Sayfa Alıntısı
****************************************

Son birkaç gündür gülelim mi ağlayalım mı biz de bilemedik…

Zaten epey stresli olduğumuz için gülmeye gayret ediyor gerisine de pek düşünmüyoruz!

Doğal olarak sayısız telefonlar geliyor…

Ve genelde de şöyle başlanıyor söze;

“Senin kulağın deliktir…”

Gerisinde ne geleceğini bildiğimiz için hemen soruya soruyla karşılık veriyoruz…

“Bizimkisi delik de seninki tıkalı mı” diye!

Buna hiç aldırış etmeden devam ediyorlar…

“Söyle bakalım kabinede kimler var” diye!

İnanın yemin ediyorum bilmiyorum diye…

Bu sözüme küsen var, darılan var, sitem eden var!

Bu arada elbette tabi ki sadece bizi aramıyorlar…

Bütün meslektaşları tarıyorlar resmen!

Hatta bazı vekiller var ki kendileri aramaya çekindiği için ortak dostlarımızı araya koyuyorlar…

Mikrofonun açık olduğunu da bilmiyoruz sanmasınlar!

Onlara da aynı cevabı veriyoruz…

Üstüne basa basa, ‘bilmiyorum’ diye!

Bu arada bir dipnot, bu konuda son zamanlarda hayli sık görüştüğümüz Ersin Tatar’ı aramadık bile…

Zaten arayanı fazla, salataya maydanoz olmayalım diye!

****************************************

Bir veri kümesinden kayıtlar
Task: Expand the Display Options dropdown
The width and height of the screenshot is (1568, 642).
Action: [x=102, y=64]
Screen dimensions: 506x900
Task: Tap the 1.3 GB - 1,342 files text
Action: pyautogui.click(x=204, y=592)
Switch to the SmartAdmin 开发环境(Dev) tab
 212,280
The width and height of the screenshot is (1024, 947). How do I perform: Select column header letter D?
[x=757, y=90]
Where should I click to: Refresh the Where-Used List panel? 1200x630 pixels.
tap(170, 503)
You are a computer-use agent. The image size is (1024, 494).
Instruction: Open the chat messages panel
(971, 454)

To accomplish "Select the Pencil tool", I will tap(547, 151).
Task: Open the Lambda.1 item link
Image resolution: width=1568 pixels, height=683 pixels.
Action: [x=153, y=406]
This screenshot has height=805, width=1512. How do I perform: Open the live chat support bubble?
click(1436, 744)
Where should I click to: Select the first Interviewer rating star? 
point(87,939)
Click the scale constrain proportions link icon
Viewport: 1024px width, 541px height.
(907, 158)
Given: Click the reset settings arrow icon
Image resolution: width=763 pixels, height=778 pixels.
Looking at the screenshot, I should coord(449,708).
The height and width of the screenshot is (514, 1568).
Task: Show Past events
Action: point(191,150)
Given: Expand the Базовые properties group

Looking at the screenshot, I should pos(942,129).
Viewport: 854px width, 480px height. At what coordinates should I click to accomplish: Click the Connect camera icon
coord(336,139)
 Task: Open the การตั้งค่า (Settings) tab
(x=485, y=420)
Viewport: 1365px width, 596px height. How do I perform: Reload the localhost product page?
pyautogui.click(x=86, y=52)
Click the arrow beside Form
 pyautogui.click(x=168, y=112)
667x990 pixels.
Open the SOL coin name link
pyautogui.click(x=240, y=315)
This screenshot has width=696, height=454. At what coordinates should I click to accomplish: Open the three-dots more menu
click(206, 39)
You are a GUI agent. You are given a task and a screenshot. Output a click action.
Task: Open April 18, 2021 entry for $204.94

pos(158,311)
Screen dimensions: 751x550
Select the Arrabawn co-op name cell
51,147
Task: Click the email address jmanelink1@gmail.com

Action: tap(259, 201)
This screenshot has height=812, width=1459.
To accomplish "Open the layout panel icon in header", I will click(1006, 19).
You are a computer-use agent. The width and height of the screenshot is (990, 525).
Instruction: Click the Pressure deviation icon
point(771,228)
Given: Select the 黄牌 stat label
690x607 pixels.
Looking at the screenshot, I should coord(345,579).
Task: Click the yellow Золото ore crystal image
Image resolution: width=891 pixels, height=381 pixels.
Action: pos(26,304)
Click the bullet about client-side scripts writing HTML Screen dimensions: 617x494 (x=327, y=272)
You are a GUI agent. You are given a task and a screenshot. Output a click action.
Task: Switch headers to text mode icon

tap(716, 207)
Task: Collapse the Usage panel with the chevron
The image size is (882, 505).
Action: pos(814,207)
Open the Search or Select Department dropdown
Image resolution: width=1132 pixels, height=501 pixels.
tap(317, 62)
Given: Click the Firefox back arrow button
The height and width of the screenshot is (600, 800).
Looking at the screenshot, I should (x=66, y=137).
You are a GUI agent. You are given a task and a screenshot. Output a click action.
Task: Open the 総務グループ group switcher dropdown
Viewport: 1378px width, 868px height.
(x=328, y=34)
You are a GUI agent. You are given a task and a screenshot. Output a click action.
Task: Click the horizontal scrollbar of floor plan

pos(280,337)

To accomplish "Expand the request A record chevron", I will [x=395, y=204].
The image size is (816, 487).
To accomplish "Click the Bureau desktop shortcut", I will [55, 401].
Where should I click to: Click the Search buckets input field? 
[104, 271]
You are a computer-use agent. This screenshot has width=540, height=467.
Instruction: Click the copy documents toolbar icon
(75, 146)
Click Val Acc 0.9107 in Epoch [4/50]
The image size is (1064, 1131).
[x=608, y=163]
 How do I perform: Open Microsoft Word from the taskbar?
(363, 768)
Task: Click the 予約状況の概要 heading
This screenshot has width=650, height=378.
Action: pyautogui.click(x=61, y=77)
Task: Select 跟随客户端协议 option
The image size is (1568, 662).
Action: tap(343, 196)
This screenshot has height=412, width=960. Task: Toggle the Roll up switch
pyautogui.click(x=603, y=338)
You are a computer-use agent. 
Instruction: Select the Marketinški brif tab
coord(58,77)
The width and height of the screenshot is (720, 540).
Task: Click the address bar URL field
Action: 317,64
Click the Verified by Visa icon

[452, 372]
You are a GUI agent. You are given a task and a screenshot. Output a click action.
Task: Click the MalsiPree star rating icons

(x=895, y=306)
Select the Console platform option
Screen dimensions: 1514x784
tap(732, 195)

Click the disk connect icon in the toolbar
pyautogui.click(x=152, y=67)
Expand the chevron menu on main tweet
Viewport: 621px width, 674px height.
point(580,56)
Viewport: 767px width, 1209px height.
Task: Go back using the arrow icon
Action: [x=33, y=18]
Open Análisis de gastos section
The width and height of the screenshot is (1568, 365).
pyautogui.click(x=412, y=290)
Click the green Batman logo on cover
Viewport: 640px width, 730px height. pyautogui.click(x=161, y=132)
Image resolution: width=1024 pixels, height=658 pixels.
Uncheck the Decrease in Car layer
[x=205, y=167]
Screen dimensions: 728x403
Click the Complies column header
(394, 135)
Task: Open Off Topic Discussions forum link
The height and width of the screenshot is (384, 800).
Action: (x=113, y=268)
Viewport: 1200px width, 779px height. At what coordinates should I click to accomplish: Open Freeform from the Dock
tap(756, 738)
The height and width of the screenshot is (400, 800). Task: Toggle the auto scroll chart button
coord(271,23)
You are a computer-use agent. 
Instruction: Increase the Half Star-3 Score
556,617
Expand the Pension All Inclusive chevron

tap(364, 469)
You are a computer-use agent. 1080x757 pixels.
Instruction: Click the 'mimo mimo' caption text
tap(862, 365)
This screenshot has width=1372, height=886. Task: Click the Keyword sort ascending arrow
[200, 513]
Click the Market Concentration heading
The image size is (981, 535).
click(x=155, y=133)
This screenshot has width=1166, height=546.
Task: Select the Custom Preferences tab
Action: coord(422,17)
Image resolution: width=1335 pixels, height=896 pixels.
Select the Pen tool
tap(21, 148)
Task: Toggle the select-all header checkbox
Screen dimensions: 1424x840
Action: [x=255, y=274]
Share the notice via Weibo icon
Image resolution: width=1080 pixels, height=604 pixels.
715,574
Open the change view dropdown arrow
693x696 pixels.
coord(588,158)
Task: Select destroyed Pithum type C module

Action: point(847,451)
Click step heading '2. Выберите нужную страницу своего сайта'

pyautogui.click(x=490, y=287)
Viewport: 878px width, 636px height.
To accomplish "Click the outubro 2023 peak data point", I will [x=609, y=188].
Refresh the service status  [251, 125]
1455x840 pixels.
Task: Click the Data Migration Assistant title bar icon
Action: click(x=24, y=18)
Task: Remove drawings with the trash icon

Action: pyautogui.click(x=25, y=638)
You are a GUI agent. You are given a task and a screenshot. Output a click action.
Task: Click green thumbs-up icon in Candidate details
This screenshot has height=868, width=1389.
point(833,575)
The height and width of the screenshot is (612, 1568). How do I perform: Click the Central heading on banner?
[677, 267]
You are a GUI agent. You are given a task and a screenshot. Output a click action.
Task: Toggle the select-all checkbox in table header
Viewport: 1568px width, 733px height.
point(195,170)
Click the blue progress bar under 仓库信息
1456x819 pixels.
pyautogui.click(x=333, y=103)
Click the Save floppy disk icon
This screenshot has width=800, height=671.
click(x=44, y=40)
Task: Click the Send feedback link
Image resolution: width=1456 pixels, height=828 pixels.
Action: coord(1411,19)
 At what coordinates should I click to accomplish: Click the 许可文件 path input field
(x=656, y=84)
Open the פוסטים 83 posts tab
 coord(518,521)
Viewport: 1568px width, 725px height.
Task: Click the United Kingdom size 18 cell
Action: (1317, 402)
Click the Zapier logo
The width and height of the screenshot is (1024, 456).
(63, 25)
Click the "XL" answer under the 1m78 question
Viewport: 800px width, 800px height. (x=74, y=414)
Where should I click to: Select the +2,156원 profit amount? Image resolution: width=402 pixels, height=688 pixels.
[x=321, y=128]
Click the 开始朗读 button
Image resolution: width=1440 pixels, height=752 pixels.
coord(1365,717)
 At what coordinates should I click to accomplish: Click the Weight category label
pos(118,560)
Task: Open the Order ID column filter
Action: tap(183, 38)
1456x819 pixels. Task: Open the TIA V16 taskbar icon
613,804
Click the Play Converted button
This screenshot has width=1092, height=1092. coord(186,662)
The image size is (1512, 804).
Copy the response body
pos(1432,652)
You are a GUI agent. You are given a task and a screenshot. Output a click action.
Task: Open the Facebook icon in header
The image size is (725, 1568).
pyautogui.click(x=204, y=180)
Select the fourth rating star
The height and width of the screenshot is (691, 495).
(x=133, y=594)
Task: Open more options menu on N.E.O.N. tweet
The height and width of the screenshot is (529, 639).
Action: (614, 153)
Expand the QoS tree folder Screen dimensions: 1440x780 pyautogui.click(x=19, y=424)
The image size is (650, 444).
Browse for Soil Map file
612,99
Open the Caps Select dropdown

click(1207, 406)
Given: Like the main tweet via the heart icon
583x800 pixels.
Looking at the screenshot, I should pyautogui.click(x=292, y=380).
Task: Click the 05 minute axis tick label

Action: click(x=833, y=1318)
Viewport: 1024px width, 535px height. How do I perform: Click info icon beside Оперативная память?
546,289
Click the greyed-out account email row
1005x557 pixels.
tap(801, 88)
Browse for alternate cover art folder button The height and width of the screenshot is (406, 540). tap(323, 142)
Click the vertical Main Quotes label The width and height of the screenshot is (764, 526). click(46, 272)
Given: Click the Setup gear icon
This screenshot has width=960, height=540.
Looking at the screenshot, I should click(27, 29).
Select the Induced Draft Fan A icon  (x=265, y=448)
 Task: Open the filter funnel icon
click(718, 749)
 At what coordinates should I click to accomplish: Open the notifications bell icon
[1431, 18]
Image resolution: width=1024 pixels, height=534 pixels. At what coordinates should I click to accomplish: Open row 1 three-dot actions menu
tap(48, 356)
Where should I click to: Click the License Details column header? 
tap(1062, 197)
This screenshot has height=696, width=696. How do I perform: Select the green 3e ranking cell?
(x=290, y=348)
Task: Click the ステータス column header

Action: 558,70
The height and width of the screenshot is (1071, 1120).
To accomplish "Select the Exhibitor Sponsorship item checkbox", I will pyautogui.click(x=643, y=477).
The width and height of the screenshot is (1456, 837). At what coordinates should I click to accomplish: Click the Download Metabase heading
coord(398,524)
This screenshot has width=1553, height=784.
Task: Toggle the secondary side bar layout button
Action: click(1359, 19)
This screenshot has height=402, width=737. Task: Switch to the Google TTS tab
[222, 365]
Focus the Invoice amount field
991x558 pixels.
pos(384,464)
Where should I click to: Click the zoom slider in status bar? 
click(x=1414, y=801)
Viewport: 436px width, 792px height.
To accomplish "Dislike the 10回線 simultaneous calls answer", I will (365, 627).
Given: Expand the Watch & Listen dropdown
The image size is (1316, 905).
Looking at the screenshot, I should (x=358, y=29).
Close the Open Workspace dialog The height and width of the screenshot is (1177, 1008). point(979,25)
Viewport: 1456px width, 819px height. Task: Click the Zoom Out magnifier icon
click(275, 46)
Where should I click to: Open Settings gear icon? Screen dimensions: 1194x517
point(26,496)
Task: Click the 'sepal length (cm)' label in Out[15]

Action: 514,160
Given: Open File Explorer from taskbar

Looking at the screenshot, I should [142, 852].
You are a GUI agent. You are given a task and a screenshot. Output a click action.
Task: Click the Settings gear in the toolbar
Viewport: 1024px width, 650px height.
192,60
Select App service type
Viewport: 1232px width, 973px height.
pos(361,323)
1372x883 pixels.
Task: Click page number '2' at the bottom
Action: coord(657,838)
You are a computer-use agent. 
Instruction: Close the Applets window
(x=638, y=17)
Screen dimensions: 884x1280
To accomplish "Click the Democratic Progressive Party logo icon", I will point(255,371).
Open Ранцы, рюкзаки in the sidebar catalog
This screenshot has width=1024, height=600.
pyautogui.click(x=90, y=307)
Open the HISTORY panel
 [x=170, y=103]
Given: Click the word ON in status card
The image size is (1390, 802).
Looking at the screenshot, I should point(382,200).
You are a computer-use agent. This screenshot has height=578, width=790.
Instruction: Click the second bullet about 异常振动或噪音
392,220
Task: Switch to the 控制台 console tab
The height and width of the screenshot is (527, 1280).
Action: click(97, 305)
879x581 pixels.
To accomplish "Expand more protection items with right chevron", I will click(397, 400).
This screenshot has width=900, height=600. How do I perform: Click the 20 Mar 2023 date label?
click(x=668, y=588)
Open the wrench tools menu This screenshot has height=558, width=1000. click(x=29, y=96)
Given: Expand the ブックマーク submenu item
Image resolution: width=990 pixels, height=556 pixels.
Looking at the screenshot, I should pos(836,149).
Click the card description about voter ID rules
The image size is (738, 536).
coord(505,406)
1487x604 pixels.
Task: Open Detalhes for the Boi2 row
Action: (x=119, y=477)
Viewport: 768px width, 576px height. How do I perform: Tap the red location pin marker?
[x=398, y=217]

****************************************

Görev A
Sayfa alıntısında "Bu arada elbette" ile "basa, ‘bilmiyorum’ diye!" arasındaki bölümü, bu ifadeler de dâhil olmak üzere, hiçbir değişiklik yapmadan yazdırınız.
Görev B
Kabinede kimlerin olacağını soran telefonları anlatan yazıyı kaldığı yerden sürdürünüz.

Doğru Yanıt A
Bu arada elbette tabi ki sadece bizi aramıyorlar…

Bütün meslektaşları tarıyorlar resmen!

Hatta bazı vekiller var ki kendileri aramaya çekindiği için ortak dostlarımızı araya koyuyorlar…

Mikrofonun açık olduğunu da bilmiyoruz sanmasınlar!

Onlara da aynı cevabı veriyoruz…

Üstüne basa basa, ‘bilmiyorum’ diye!

Doğru Yanıt B
Bugün kabineyi Cumhurbaşkanına sunacaklar, herkes de öğrenmiş olacak…

Ve yine bugün itibarıyla kimin bakan olacağı merakları da zaten kendiliğinden silinip gidecek!

Kim bakan, kim müsteşar ya da müdür yönetim kurulu başkanı, üyesi olacak umurumuzda bile değil…

Bu konuda kesin bildiğimiz tek şey var;

Onların hepsinin makamları gelip geçici olacak ama biz hep aynı meslekte kalmaya devam edeceğiz…

Elimiz kalem tuttuğu müddetçe!

Kabine ve yeni makamlar onlara kalsın da…

Bizim de kendimize göre elbette bir kabinemiz var!

Hem de bu ülkenin gerçek değerlerinden…

Onların derdi ise makam değil hayat mücadelesi sadece!

Hatta hayatta kalma mücadelesi bu, onurlu bir şekilde hem de…

Örneğin evlere temizliğe giden bir emekçi kadın!

Kısa bir sohbetimiz oldu kendisiyle eşi inşaatlarda kendi temizlikte çalışıyor…

Büyük oğlunu okutamamış ama küçük oğlu üniversiteye başladı bu sene!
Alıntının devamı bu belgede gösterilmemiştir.